Follow-up. Add MINMAXDIST pruning (Roussopoulos 1995) — tighter bound but trickier code.
4. Bulk load with STR¶
Problem. Given n rectangles up front, build the R-tree in O(n log n) using Sort-Tile-Recursive.
Approach. Sort by centroid x, partition into ⌈√(n/M)⌉ slices, sort each slice by centroid y, partition each slice into groups of M to form leaves; recurse on the leaves' MBRs.
Python¶
import math
def str_pack(entries: list, M: int) -> Node:
if len(entries) <= M:
return Node(leaf=True, entries=entries)
P = math.ceil(len(entries) / M)
S = math.ceil(math.sqrt(P))
entries.sort(key=lambda e: 0.5 * (e.mbr.min_x + e.mbr.max_x))

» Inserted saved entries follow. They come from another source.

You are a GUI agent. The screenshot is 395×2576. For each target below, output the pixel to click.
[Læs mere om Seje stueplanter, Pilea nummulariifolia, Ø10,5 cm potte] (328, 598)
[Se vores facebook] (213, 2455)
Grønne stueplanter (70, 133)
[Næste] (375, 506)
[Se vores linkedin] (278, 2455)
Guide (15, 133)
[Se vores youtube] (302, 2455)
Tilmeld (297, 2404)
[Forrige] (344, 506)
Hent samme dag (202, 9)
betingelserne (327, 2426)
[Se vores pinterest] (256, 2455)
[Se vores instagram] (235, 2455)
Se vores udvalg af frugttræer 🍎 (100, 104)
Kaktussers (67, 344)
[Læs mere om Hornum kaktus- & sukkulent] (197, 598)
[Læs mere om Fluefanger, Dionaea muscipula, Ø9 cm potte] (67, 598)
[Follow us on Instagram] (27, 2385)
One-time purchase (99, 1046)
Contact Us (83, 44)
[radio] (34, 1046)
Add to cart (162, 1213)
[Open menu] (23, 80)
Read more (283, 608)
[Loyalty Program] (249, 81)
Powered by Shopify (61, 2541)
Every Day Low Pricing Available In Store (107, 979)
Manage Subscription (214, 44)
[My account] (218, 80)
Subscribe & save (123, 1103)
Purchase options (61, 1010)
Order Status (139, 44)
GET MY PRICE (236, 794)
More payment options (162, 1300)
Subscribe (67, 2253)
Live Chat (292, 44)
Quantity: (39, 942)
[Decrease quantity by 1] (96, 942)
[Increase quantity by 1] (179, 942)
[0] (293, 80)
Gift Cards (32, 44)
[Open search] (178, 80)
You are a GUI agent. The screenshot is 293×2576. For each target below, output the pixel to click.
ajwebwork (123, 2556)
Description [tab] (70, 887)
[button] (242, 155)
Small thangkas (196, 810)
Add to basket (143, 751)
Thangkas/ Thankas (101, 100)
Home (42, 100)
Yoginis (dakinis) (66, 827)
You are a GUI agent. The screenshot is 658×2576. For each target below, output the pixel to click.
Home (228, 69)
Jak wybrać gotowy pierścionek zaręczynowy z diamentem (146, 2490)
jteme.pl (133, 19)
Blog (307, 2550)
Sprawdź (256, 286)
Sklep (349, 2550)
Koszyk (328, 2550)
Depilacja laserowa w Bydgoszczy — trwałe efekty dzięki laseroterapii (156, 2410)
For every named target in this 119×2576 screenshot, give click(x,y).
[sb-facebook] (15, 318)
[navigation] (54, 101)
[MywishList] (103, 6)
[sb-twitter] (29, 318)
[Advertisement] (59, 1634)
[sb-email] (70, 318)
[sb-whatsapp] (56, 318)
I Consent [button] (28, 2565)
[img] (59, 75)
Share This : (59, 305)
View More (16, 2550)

slice_size = math.ceil(len(entries) / S)
children = []
for s in range(S):
sl = entries[s * slice_size : (s + 1) * slice_size]
sl.sort(key=lambda e: 0.5 * (e.mbr.min_y + e.mbr.max_y))
for i in range(0, len(sl), M):
leaf = Node(leaf=True, entries=sl[i:i + M])
children.append(Entry(mbr=mbr_of(leaf.entries), child=leaf))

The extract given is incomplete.